#### Word and element location entries:
┄┄┄┄┄┄┄┄┄┄┄┄┄┄┄┄┄┄┄┄

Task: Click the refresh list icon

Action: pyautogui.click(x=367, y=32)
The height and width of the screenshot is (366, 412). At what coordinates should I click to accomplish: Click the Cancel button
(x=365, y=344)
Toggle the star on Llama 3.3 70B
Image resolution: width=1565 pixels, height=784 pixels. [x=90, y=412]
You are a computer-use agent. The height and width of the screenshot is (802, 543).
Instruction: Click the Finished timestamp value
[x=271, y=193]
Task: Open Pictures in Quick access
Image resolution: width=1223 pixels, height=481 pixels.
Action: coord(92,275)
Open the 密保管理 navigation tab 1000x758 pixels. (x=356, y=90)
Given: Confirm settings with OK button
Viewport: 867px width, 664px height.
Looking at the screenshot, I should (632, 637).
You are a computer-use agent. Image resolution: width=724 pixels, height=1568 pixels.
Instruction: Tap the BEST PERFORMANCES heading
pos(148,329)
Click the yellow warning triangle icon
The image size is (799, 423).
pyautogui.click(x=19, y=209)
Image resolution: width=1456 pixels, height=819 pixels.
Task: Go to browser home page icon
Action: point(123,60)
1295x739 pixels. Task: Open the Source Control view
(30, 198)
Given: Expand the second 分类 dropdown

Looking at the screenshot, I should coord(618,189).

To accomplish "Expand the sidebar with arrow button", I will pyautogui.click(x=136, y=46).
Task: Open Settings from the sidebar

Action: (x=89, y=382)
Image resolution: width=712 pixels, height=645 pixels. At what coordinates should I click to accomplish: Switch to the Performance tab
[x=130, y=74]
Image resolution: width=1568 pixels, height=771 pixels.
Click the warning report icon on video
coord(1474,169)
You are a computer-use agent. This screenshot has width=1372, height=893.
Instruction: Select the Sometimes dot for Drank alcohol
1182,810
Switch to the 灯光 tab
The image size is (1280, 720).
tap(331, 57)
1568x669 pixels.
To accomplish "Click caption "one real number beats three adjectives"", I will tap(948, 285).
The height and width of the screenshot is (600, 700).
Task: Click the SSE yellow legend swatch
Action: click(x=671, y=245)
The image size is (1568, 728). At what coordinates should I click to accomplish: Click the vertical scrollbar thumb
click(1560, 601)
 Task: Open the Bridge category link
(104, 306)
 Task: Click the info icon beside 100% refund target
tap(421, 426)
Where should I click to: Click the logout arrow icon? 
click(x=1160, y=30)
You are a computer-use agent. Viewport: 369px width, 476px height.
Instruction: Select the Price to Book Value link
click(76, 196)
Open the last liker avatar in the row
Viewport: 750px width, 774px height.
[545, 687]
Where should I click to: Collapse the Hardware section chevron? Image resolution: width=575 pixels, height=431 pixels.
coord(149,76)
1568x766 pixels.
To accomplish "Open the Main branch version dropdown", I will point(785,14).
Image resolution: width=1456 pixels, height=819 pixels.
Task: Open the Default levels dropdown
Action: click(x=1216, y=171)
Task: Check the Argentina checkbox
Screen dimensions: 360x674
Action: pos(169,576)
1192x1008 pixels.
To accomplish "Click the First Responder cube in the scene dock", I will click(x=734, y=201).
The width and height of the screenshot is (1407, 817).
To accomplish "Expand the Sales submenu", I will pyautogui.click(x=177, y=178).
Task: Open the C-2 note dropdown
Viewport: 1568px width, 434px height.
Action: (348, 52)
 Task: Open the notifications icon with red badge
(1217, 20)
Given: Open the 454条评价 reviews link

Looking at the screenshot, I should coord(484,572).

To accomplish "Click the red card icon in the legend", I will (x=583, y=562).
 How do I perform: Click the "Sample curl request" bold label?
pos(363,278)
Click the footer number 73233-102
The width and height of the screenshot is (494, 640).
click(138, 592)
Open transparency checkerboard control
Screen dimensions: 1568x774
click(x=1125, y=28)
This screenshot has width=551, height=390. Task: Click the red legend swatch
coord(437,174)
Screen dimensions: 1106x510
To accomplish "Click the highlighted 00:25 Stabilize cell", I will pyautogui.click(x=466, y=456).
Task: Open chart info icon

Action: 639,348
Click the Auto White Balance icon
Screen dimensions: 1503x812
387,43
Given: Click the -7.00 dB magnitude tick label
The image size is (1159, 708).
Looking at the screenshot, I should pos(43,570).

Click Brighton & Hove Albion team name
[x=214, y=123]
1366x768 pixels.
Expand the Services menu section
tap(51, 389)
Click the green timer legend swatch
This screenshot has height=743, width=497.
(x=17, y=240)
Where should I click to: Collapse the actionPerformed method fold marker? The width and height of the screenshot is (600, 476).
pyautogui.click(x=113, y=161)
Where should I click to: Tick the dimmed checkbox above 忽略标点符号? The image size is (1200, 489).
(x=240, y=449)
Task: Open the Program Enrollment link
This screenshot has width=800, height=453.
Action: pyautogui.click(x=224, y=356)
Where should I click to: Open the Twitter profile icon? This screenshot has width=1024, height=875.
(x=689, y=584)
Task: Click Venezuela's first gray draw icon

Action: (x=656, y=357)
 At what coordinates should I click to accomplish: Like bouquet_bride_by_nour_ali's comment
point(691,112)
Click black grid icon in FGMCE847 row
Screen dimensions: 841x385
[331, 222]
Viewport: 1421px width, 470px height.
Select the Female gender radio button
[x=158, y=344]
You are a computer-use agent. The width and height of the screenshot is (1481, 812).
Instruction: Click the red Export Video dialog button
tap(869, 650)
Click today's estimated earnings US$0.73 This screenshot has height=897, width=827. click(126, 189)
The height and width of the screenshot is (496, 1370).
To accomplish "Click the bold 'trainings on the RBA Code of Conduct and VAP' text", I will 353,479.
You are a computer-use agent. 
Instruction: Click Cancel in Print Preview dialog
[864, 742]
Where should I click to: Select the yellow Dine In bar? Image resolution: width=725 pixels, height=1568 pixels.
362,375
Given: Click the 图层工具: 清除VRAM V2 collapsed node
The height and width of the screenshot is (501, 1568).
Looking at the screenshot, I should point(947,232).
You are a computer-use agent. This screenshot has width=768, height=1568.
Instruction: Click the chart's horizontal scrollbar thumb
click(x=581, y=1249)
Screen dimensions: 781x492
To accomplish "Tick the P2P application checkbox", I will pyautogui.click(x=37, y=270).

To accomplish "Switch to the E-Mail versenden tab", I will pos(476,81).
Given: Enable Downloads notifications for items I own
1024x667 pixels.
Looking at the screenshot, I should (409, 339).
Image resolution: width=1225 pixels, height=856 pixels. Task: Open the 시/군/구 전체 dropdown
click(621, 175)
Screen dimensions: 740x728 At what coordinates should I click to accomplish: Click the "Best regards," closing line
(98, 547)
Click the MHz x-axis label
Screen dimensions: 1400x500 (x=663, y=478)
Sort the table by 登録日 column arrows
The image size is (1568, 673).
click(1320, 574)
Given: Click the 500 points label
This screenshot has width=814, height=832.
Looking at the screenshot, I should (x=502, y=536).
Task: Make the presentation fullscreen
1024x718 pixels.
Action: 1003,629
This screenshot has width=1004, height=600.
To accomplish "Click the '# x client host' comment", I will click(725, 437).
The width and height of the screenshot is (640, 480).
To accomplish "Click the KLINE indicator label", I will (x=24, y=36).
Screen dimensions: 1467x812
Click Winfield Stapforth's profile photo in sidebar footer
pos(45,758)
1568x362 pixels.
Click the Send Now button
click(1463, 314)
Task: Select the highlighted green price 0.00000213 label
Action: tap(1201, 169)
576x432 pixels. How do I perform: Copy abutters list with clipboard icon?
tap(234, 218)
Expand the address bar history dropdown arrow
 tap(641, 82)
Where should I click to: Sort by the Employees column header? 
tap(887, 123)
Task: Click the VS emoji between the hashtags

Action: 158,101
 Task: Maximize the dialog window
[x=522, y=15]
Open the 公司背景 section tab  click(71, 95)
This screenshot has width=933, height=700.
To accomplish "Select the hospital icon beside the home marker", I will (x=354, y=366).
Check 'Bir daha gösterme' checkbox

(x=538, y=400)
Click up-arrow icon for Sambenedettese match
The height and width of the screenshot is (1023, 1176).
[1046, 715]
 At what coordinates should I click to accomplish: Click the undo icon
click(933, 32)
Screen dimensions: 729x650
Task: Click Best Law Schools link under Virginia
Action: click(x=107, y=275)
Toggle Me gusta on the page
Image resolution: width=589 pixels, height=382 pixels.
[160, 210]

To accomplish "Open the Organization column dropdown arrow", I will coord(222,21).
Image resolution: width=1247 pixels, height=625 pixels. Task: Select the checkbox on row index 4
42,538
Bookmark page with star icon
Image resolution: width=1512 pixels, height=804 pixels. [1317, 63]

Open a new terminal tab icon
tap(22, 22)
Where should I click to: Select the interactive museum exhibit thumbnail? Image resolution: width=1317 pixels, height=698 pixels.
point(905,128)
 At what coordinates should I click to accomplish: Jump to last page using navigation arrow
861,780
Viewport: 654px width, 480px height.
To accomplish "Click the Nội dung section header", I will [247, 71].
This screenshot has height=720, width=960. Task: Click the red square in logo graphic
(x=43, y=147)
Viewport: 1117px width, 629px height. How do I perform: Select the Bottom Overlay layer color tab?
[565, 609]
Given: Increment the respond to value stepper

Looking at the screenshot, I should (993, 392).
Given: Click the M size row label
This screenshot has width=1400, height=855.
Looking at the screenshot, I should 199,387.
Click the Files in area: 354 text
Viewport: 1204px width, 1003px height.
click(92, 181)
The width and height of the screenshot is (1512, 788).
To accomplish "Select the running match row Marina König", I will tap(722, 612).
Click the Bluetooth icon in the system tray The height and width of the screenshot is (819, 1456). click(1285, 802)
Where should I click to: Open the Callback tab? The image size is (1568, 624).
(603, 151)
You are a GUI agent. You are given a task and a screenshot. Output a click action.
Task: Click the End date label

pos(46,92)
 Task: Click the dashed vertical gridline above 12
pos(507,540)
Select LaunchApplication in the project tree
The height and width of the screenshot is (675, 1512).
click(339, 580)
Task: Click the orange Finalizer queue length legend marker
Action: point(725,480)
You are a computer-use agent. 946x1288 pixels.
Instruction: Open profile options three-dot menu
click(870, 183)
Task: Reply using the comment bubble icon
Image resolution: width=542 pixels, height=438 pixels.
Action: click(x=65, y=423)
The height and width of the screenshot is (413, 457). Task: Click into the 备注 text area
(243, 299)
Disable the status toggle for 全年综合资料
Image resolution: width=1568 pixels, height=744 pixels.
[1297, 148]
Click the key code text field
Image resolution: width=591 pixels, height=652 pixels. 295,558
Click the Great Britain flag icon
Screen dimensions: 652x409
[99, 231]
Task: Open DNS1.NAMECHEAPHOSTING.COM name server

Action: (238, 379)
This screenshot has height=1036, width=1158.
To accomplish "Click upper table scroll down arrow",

┄┄┄┄┄┄┄┄┄┄┄┄┄┄┄┄┄┄┄┄

#### CHALLENGE:
Would you lay out the entries from the line containing "Given: Click the 图层工具: 清除VRAM" through the line containing "click(621, 175)", both ends included, as a Markdown table with a Row column for the row number and a Line column for each line, leaving blank lines out?

#### THE COMPLETED TASK:
| Row | Line |
|---|---|
| 1 | Given: Click the 图层工具: 清除VRAM V2 collapsed node |
| 2 | The height and width of the screenshot is (501, 1568). |
| 3 | Looking at the screenshot, I should point(947,232). |
| 4 | You are a computer-use agent. This screenshot has width=768, height=1568. |
| 5 | Instruction: Click the chart's horizontal scrollbar thumb |
| 6 | click(x=581, y=1249) |
| 7 | Screen dimensions: 781x492 |
| 8 | To accomplish "Tick the P2P application checkbox", I will pyautogui.click(x=37, y=270). |
| 9 | To accomplish "Switch to the E-Mail versenden tab", I will pos(476,81). |
| 10 | Given: Enable Downloads notifications for items I own |
| 11 | 1024x667 pixels. |
| 12 | Looking at the screenshot, I should (409, 339). |
| 13 | Image resolution: width=1225 pixels, height=856 pixels. Task: Open the 시/군/구 전체 dropdown |
| 14 | click(621, 175) |